The Job Led Me to a Nervous Breakdown

The beginning of the end was when one of the best hotels in the country asked to be reviewed. My boss decided that it was far too important for me to go and, undisclosed to me, invited Sandra to join her. They had a great weekend living it up in a five-star resort, drinking and bonding. From that day on, she decided that Sandra would review places moving forward, and I was to write up the experience on her behalf. Sandra would send me patchy phone camera images and declare that she had “a few cheeky cocktails,” forgetting to get any details. I would then have to write articles based on snippets such as, “The beef had some kind of sauce. It was nice,” and, “The decor was like an old lady’s house.” It was impossible, and it impacted what I could write. My boss started criticizing my work even more. At this point, I had regularly occurring panic attacks. I had come into the job with all the confidence in the world, having proved to myself that I was capable of a writing career. However, every little bit of belief I had worked hard to achieve was being chipped away, one snarky email at a time. After two years, I had a nervous breakdown and ended up on medication. To this day, I still don’t quite know whether I was fired or quit because when I rang my boss to hand in my notice, I was sent a termination agreement. I went to my union, which was helpful and provided legal advice, but established that because I was being vilified for my socio-economic status, essentially for being broke, they couldn’t do anything to help.

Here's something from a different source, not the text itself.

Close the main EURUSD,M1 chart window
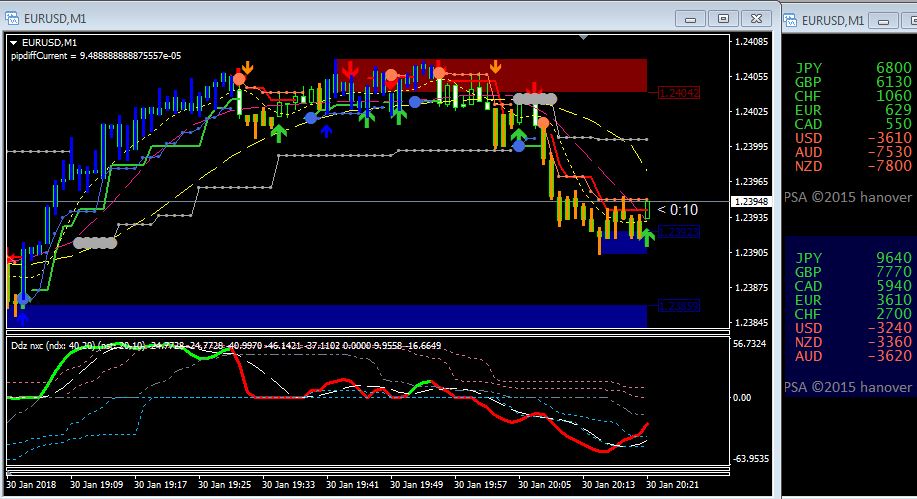Viewport: 917px width, 499px height. point(756,19)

Over time, I lost all editorial control.

I Ignored the Red Flags to Chase a Title

I decided then to return to freelancing completely. Slowly but surely, my confidence returned as the feedback I received from my ideas and writing switched back to positive. Now, a few years down the line, I am happy, my mental health is a lot better and I work for myself rather than for the whims of others. In hindsight, I was so fixated on getting a job title that I ignored all the red flags. And the fact Sandra couldn’t see past my grubby, 8-year-old car, well, that says a lot more about her than it does about me.A few days after I left that position, an email alert popped up in my inbox for my old job. It sold the same dream but also a much higher salary than I had received. As time passed, that same email popped up more than a few more times. In the end, I believe the role was filled by someone with whom the boss had attended Oxford. Funny.